During this time, we are remembering the importance of community practice and collective care.
Because we believe it’s important to take care of not only buildings but the people who give their life energy to this work, we are establishing a Staff Wellness and Sustainability Fund. This fund will provide our hard-working staff with health care benefits, increased paid time off, and a sabbatical program for longer-term staff. In this time of COVID, this kind of self-care becomes even more important, especially since many of our staff are also parents, and some of them are taking care of their elders as well.
Includes: Wellness Stipends ($4,000 annual stipend for every staff who works 20 hours or more per week, to be used at their discretion to support their wellbeing); three-month paid sabbaticals for long-term staff; may also include coverage of health insurance premiums and/or retirement funds.
When women are safe and secure in all aspects – including economically –
our families and communities are stronger.
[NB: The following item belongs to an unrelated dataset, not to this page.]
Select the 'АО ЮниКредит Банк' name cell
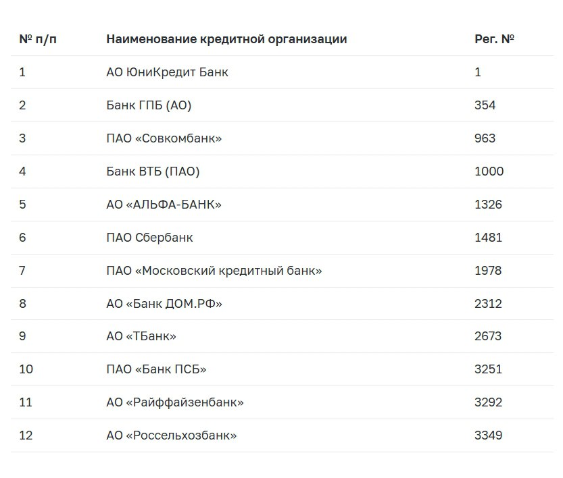 pos(167,72)
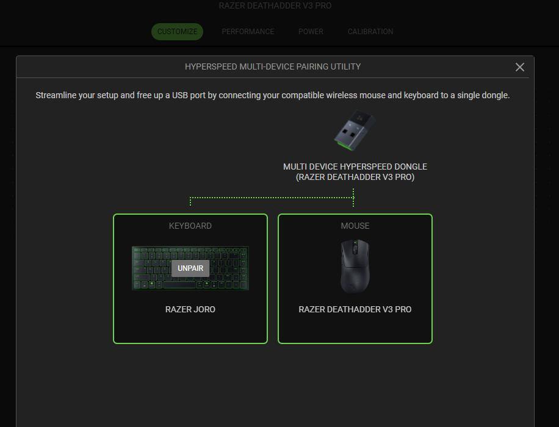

– Stephine Poston, Pueblo of Sandia
Maria Martinez, of San Ildefonso Pueblo, once described money as being like water in the sense that both are about currency and currents. Water is more than hydrogen and oxygen – it makes life possible. Babies begin life in fluids within mother. As we exist and enter unto Earth Mother, we know water as the giver of life. In a similar way, money, while not an end in itself, is a current that makes things possible.
This Journey of Generosity is an opportunity to channel resources and currency to Tewa Women United that will strengthen our capacity to do this work for the next 30 years and beyond. In the words of Edgar Villanueva, author of Decolonizing Wealth, it’s an invitation to use money as medicine, and to heal historical injustices and inequities.
We invite you to join us on this ‘Journey of Generosity,’ Wo’wasti: Na’ingbi aayaagi’i / Live for Our Children’s Future.